Recent experimental studies in mice suggest that transplantation of neuronal stem cells might be a future therapeutic option. Indeed, neuronal stem cells injected in the pylorus survived and even expressed nitric oxide synthase.64 The advantage of such a technique would be that not only would sphincter function be restored, but perhaps even peristalsis too. That is a very suggestive hypothesis, and clearly a lot of research remains to be done further exploring this approach.
Decision-making and cost-effectiveness
The appropriate treatment for any given patient with achalasia depends on their willingness to undergo invasive procedures and on their physical ability to endure them. A decision analysis model has been developed for the treatment of achalasia. Four therapeutic options were evaluated, ie, laparoscopic Heller myotomy and partial fundoplication, pneumatic dilation, botulinum toxin injection, and thoracoscopic Heller myotomy. Based on complications, need for repeated procedures, and overall treatment cost, it has been found that laparoscopic Heller myotomy with fundoplication was the preferred treatment strategy.65 The authors recommended that those patients who meet diagnostic criteria for achalasia (manometric, endoscopic, radiographic) in a referral center and who are good surgical candidates should be referred to an experienced surgeon for minimally invasive modified Heller myotomy. Patients who are not good surgical candidates and cannot accept the risk of pneumatic dilation can be treated with single-shot or repeated botulinum toxin A injection or can be treated with pharmacological agents.

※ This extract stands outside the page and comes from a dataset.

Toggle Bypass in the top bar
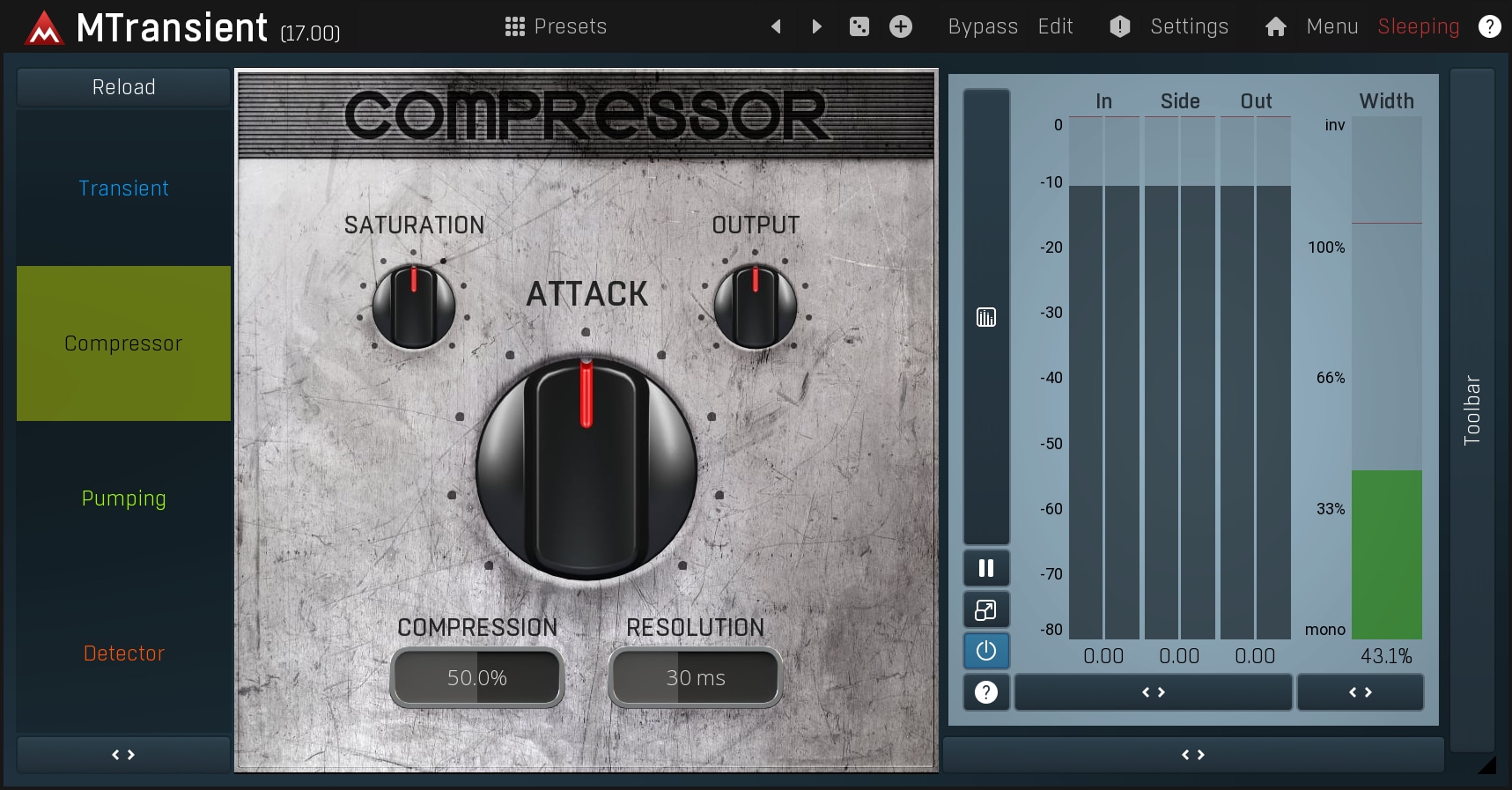The image size is (1512, 790). click(982, 26)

Several cost analyses have been performed to verify which modality of treatment is the most cost-effective. Multiple studies evaluating the cost of the initial 5–10 years of therapy have demonstrated that pneumatic dilatation is the most cost-effective modality in otherwise healthy populations.66 In patients with other comorbidities that decrease life expectancy, botulinum toxin A is more cost-effective.67 Although surgery seems to be the most definitive and effective treatment for achalasia, it appears to be costly over the initial years of therapy.
Summary
Although the ultimate goal of the treatment of esophageal achalasia should be the restoration of esophageal peristalsis and lower esophageal sphincter relaxation, at present there is not a known therapeutic option addressing this goal, and both gastroenterologists and surgeons continue to destroy the lower esophageal sphincter. Whereas medical therapy has poor, if any, results, Heller myotomy and pneumatic dilatation are successful in 70%–90% of patients in the first year, but the success rate slowly declines with time. Botulinum toxin injection in the lower esophageal sphincter is safe and effective, but it has to be reserved for elderly patients with comorbid illnesses. Pneumatic dilation or Heller myotomy seems to be the best solution, each modality having technical problems and possible complications. Which of these treatments might be the therapy of choice for achalasia in particular subgroups of patients remains to be investigated. Clearly, more research is required to develop therapies to restore the functional anatomy of the lower esophageal sphincter.
Footnotes
Disclosure
The authors report no conflicts of interest in this work.